Worse yet, the Big Man was missing his head and one of his muscular, outstretched arms had snapped off, leaving a stump of jagged fiberglass.

“It hurt my heart, beyond belief,” says Sal.

He’s one tough hombre – the Big Man, that is, although I’m sure Sal’s no slouch either – having survived nearly 40 years worth of everything New Orleans and its tropical weather could throw at him. But obviously, his time had come.

The Big Man in better times

“My dad actually said he had a bit of a premonition,” Sal says. “He had a bad feeling that this would probably be the one. And lo and behold, he was right.”
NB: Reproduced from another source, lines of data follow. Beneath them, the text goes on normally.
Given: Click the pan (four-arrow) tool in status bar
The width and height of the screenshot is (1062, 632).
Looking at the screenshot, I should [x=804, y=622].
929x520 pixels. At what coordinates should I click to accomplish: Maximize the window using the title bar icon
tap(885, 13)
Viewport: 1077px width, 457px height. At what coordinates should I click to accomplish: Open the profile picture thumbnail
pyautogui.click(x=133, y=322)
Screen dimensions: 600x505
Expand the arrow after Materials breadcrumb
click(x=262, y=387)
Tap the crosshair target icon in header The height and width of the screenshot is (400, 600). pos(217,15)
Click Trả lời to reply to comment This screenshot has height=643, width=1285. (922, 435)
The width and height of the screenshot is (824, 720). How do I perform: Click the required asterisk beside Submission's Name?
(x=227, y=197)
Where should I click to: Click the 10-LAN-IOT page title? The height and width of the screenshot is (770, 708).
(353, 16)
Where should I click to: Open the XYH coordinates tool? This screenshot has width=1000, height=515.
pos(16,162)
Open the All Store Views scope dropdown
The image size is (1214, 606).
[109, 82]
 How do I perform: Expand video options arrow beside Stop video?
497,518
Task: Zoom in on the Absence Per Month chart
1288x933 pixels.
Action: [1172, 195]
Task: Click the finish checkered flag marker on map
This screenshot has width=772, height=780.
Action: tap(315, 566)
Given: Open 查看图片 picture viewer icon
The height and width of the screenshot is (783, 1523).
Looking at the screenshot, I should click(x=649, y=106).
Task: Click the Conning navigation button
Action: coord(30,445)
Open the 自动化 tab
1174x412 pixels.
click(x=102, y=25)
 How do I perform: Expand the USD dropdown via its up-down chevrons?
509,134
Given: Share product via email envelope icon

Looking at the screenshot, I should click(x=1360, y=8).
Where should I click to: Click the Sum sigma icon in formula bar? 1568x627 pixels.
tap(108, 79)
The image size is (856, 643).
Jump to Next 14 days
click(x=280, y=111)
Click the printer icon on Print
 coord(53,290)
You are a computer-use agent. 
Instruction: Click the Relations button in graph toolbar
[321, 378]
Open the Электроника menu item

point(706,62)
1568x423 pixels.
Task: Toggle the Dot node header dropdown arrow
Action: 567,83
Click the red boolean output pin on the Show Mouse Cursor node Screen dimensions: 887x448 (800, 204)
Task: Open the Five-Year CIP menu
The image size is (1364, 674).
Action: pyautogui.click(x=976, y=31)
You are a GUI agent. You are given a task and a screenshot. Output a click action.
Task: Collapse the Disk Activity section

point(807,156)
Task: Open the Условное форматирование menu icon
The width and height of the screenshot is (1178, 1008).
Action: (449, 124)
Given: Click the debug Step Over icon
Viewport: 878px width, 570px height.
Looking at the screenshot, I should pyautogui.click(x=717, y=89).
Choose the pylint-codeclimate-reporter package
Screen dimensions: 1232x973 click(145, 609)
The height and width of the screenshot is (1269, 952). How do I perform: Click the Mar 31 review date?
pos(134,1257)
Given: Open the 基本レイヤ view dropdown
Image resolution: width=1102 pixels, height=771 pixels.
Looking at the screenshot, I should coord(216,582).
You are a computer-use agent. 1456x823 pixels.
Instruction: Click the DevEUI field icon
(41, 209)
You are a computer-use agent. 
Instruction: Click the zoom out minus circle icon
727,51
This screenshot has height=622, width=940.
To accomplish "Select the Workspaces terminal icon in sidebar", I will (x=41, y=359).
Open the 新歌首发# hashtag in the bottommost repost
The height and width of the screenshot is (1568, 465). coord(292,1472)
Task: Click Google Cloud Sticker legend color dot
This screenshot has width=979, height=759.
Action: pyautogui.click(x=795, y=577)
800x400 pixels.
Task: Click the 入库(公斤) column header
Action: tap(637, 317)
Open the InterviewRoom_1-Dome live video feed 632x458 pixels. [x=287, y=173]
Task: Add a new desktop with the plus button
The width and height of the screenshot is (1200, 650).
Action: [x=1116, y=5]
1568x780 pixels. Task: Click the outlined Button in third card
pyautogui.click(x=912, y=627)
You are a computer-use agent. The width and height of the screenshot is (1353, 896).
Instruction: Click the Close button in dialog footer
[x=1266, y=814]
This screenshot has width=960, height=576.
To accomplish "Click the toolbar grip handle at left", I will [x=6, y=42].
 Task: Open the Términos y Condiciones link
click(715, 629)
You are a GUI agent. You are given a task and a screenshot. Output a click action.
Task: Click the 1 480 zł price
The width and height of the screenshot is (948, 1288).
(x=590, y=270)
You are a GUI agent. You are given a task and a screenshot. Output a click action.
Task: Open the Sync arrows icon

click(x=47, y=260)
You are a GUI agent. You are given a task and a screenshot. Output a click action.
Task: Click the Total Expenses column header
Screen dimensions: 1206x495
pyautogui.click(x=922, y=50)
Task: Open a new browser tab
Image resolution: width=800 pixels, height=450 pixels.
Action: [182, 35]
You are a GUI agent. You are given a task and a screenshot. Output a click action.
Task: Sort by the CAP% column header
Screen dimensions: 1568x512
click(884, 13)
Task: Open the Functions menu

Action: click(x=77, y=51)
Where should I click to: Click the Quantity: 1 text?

This story has a happy ending, however, thanks to social media. The head was found several blocks away, although the missing arm still hasn’t turned up. The person who found the head announced it on Twitter, and Sal received “literally a tweet of a tweet of a Facebook of a tweet, saying, ‘The Big Man’s down, and we have his head.’ And the tweet was a picture of his head in somebody’s front yard.”

“It was like, I guess a tumbleweed,” Sal says with a laugh. “Big head rollin’ down the street. It blew several blocks up.”

After the return of his head, the Big Man awaits some restorative fiberglass magic. “He is currently in a ‘secret lair’ in the Metairie area, and he will be rebuilt,” Sal tells me.

They’re hoping his missing arm turns up, but if not, Sal hopes to talk with Blaine Kern’s Mardi Gras World about the feasibility of reproducing it. In any case, they want to return the Big Man to his perch of honor as soon as possible.

“We were worried about him, we truly were. He’d look a little funny up there without a head. We’d hate to lose him. He’s our mascot, he’s been out there for so long.”